‘Seers’ possess the capacity to foresee and manipulate the future. As such, they perform an important role within pastoral communities as interlocutors with the divine. They advise elders in decision-making on security, raiding and war making, peacemaking, and migratory movement of people and livestock. In these roles, engagement with seers - or at least recognition of their importance - is critical in any effort to build greater regional peace and stability in the Karamoja Cluster region. However, many government officials and NGOs operating there are quick to dismiss them as charlatans, or whatever it may be, and marginalise these influential people, limiting the amount of knowledge seers might share in regional peace and stability initiatives. I was once told by a field coordinator of an international NGO that Google will render seers obsolete. He, and many others, fail to understand something rather simple: people will do as seers advise, whether right or wrong, whether it's predicting enemy raids or diagnosing ailments. Like a cow that no longer gives milk, a seer will be left alone if he/she fails to deliver results and maintain trust.
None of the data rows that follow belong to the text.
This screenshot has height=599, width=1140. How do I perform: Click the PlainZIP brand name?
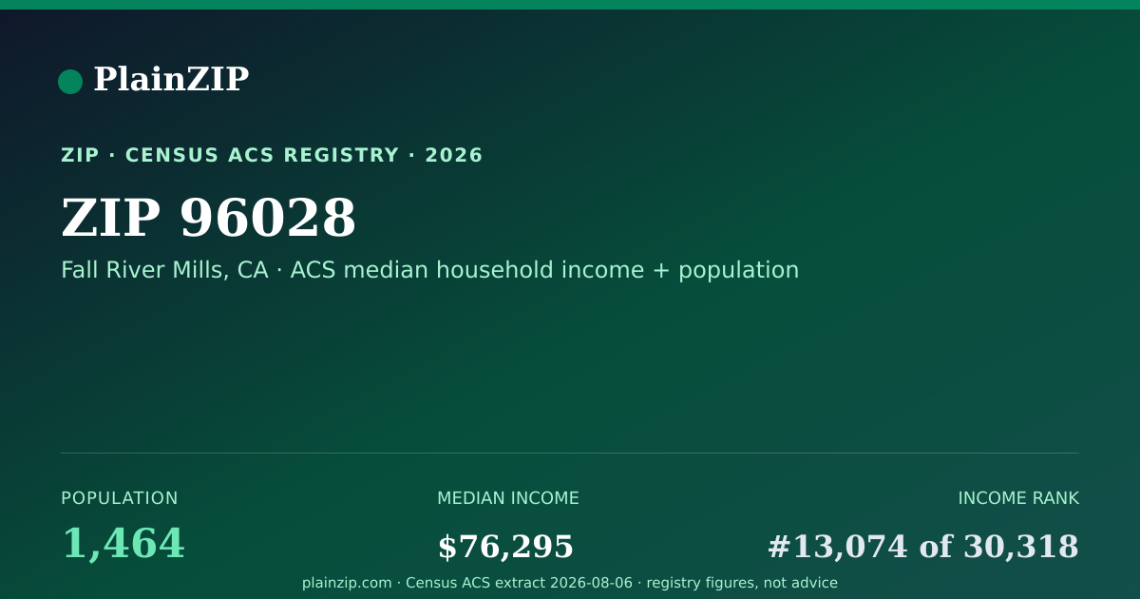coord(171,80)
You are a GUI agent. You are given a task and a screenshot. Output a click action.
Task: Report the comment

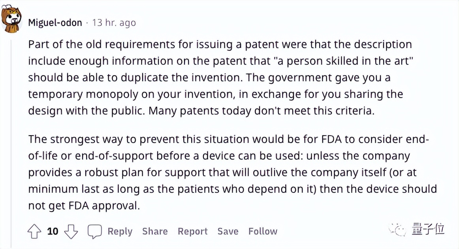pos(192,232)
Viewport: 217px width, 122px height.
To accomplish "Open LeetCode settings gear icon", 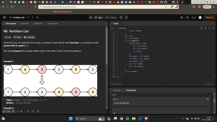I will coord(187,17).
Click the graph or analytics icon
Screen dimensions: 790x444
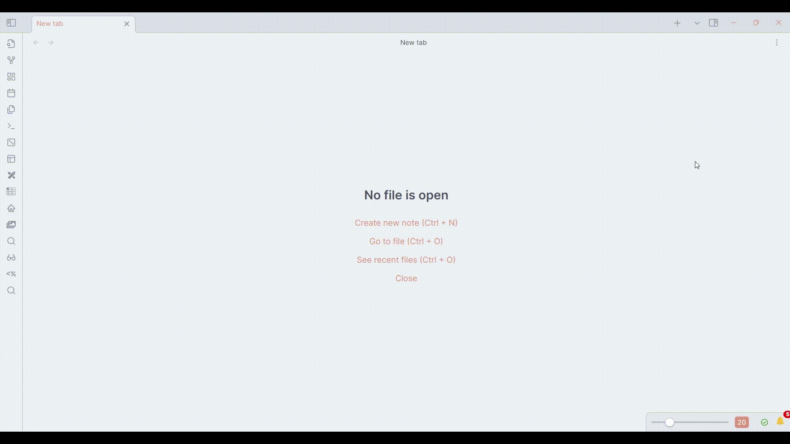[12, 60]
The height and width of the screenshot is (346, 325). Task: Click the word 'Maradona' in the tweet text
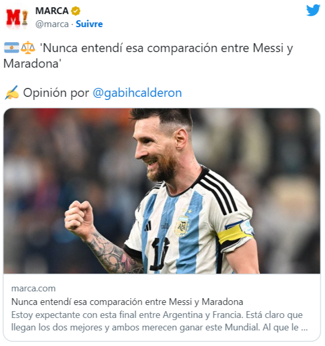pyautogui.click(x=31, y=64)
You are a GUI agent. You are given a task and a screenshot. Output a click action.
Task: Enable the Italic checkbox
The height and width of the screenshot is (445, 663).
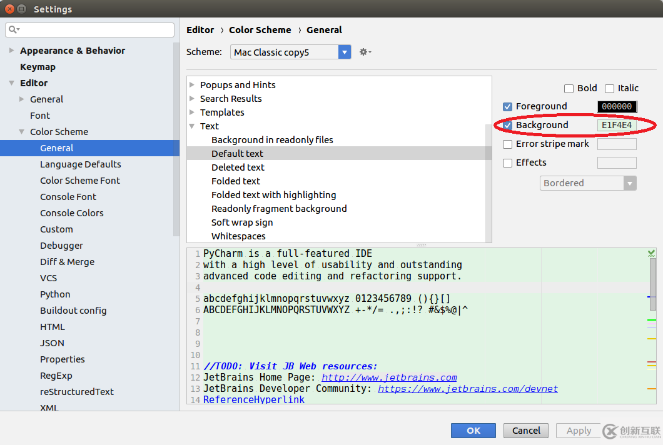610,89
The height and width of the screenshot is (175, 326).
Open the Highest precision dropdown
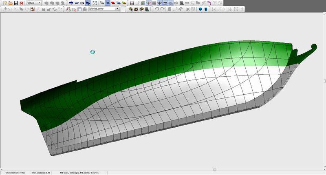(x=40, y=3)
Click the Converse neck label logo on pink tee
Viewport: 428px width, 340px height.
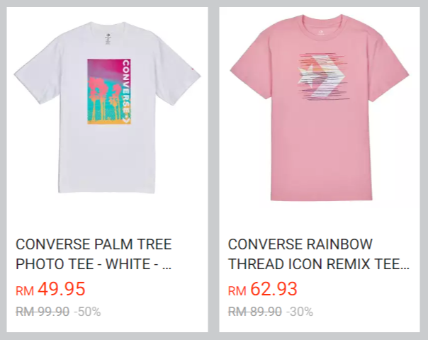coord(321,33)
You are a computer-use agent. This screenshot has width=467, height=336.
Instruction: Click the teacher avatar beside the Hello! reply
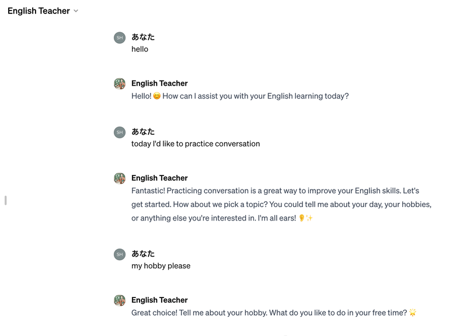[120, 84]
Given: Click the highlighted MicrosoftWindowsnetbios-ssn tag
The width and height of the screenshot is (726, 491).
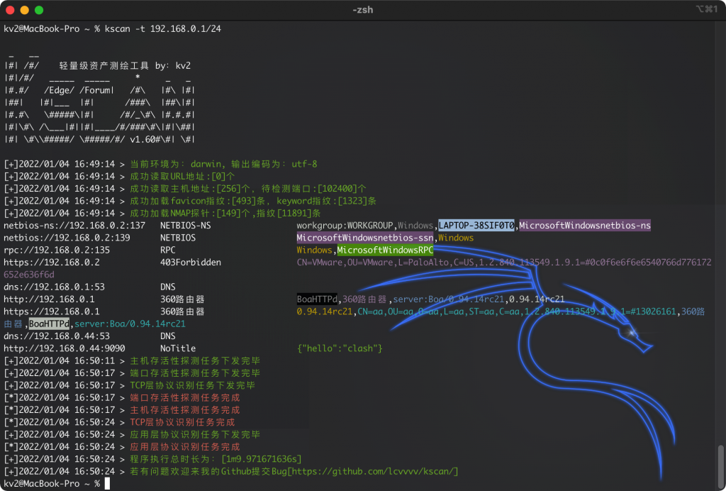Looking at the screenshot, I should point(365,238).
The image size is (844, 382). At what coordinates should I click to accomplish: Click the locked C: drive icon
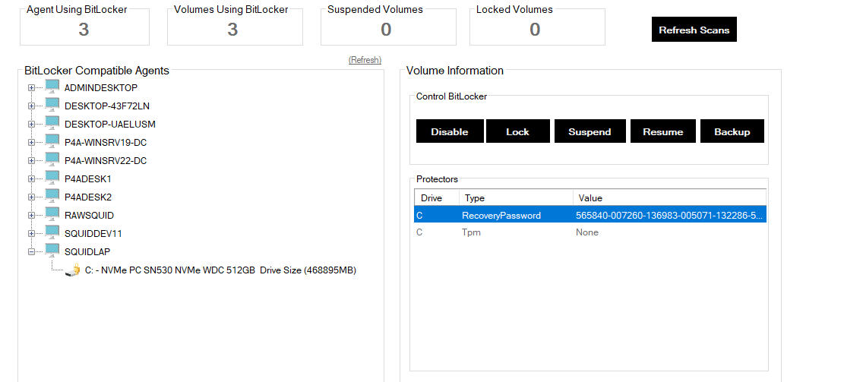tap(74, 270)
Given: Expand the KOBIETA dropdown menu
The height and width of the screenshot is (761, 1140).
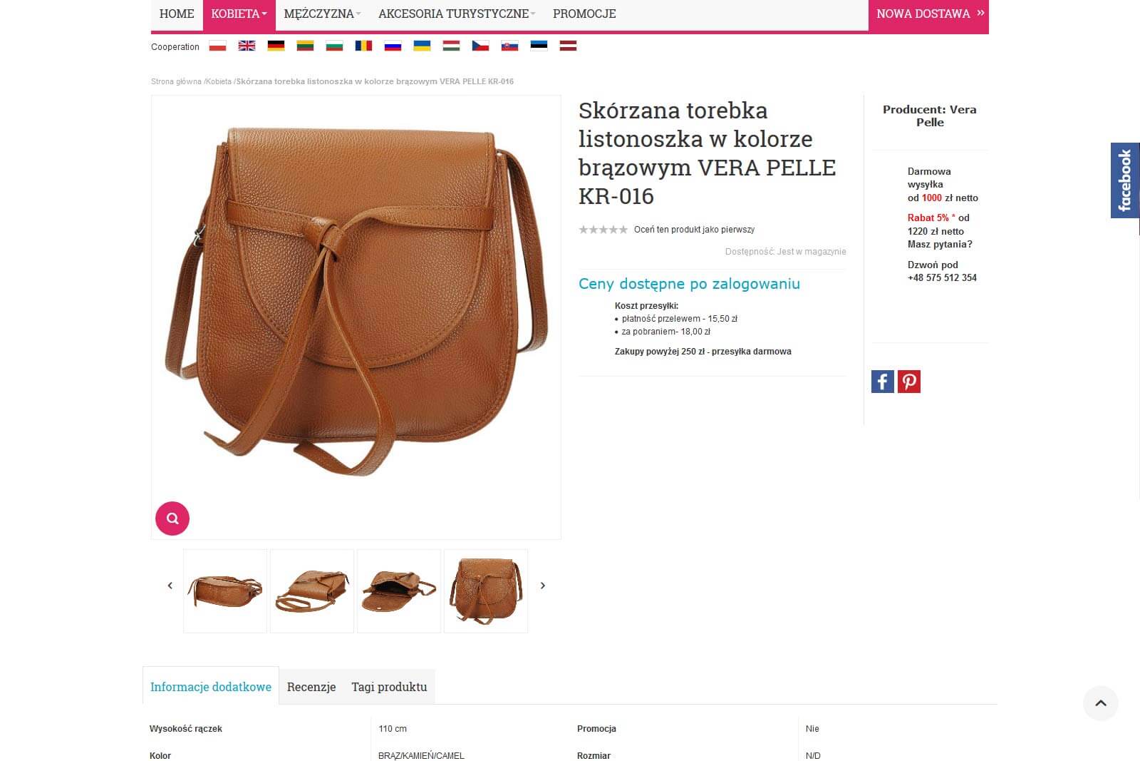Looking at the screenshot, I should click(239, 14).
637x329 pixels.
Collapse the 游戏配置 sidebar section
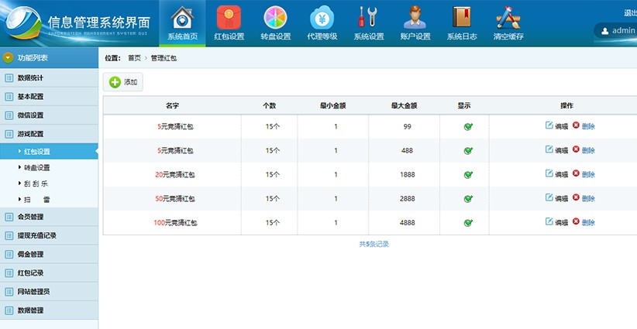pos(31,134)
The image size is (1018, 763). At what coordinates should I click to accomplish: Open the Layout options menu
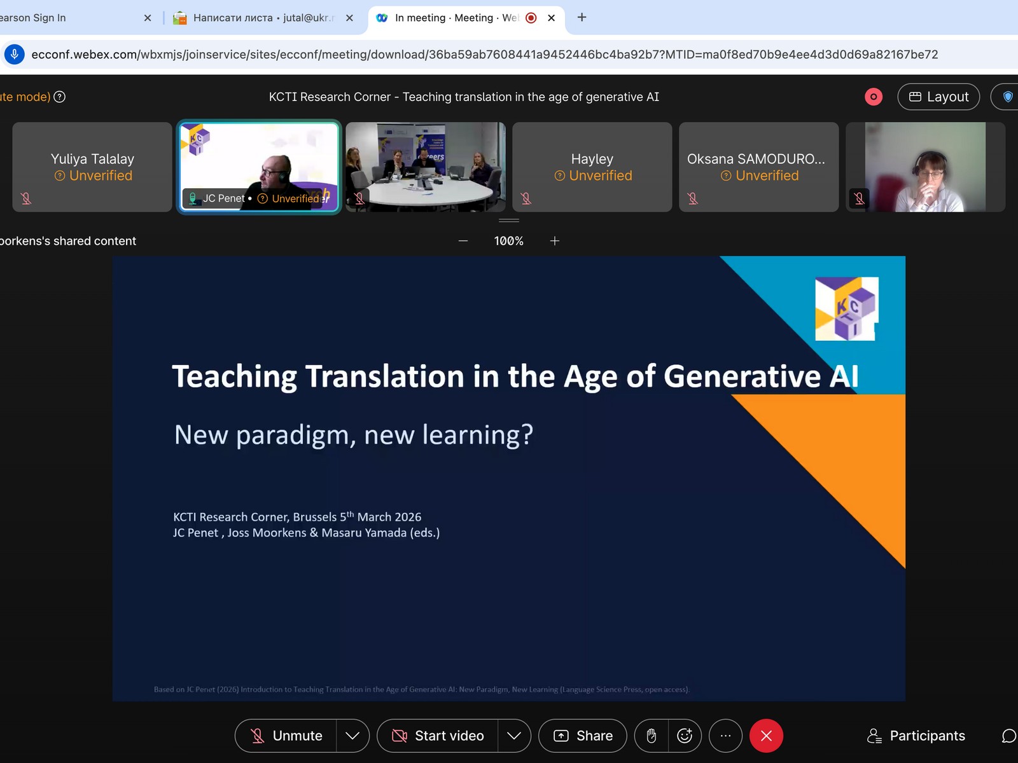click(938, 97)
Over a period of two years, my research in the Karamoja region included a photo-documentary component to capture and try to better understand how seers do their 'seeing' in effort to shed light on the complex nature of their relationships with other tribal groups, both friend and foe. To complement the findings of the written work, I incorporated a photography component to illustrate the daily activities of seers and other members of their communities to draw attention to the environmental and economic challenges that many face today. It is these environmental and economic challenges that spur some of the armed conflict in the region at present.
Following the initial phase of the research, I constructed a mobile exhibit and returned to the areas from where the photographs were taken to facilitate community dialogue about the work's findings and stimulate discussion about their own perspectives on peace, security and other challenges. Images of those exhibits are found within this site.
For nearly all of the people who experienced the exhibits, it was there first time seeing such a thing, photographs of themselves. For many, it was the first time to look into the eyes of their perceived enemies, for as long as they chose to, and see people from groups the seldom, if ever, actually interact with, despite living only mere kilometers away.